Act 1. The Case Against Streaming

Let’s try three:

I. Our world is already too virtual. Everywhere is the same place and no place at all. We need the specialness, the here and now of live shows.

DC’s live music is was the first part of the city that I really felt like I had any connection to at all. I saw the same people from concert to concert. There’s a sense of community at the 9:30 Club that’s rare in modern life. We’re at risk of losing that sense entirely, and we can’t afford to.

II. Immersion and distraction. Live performances are the last place on earth you will silence your phone and pay attention here and now.

III. As we’ve become all too aware of as, live events employee staff, crews, venues, and all sorts of business businesses. None of these people have jobs right now.

But all of those arguments assume this is an either-or case. They seem flawed. They seem to underestimate how badly we crave experiences in this disconnected reality.

It’s also not necessarily true that virtual events replace live events. Radio sold vinyl back when it played actual records. It was so effective there was a whole scandal about bribing the DJ’s. Burning CD’s, as much as it pissed off the record labels, likely increased sales for tickets and digital music.

What we need to consider is whether the live stream replaces real shows (a supplementary product) or makes you want to see them more (a complementary product). Given that these aren’t free, it can see be a net positive even if it’s a little of both.

Act 2. Have our cake and stream it too

The argument in favor is a lot simpler: reach.

Andrew Bird’s solo act in a guitar store, played to an “audience” of acoustic guitars wearing hats, doesn’t care where you watched it from.

If you live in a small town, this gives you access. Even a mid-sized city like Kansas City goes pretty low on the touring list. Livestreams put pieces of Broadway and Andrew Bird in North Dakota and remote islands.

It needs a strategy, of course. If you’re a band, you may want to play their albums in living rooms just before they come out or tickets go on sale. The superfans buy the live stream, the album, and the tickets. If you’re a theatre company, you could use streaming to drum up hype, or wait until after the tour to grant access to all the places you couldn’t go.

For really expensive tickets like Hamilton, streaming opens the show to people who don’t have the budget for it. For busy parents, it puts live performances on par with Netflix, without the cost or logistical commitment of a full night out.

And I think that’s the strongest case in favor: We spend so much time on screens, the demand for living-room entertainment is off the charts, and most of it has been filled with, well, 💩. I used to joke that after moving to two new cities in three years I’d reached the end of Netflix, but I don’t think that’s even unusual anymore. The golden age of TV ended at the season finale of The Americans, but our watching habits kept going like it hadn’t.
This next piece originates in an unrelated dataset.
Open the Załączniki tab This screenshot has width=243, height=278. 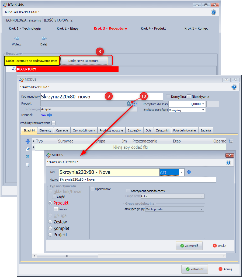click(x=162, y=130)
Standup comedy found a new home in streaming. Why not music? Why not a serialized play broken up like a television series? It’s not the same as being there but nothing is. We can win the battle for attention by tapping things we already have in a series of smaller streaming events.

I still have to ask, am I an idiot? Does all this lose its specialness when you do it too much? Aren’t we watching crappy old sitcoms for a reason? After all, I could easily get access to the whole Criterion Collection, or rent my way through 1001 Movies You Must See Before You Die and that’s not what I’ve been watching.

I wrote this as a debate because I have no idea.1 But with very little else to do, it sounds like it’d be interesting to try.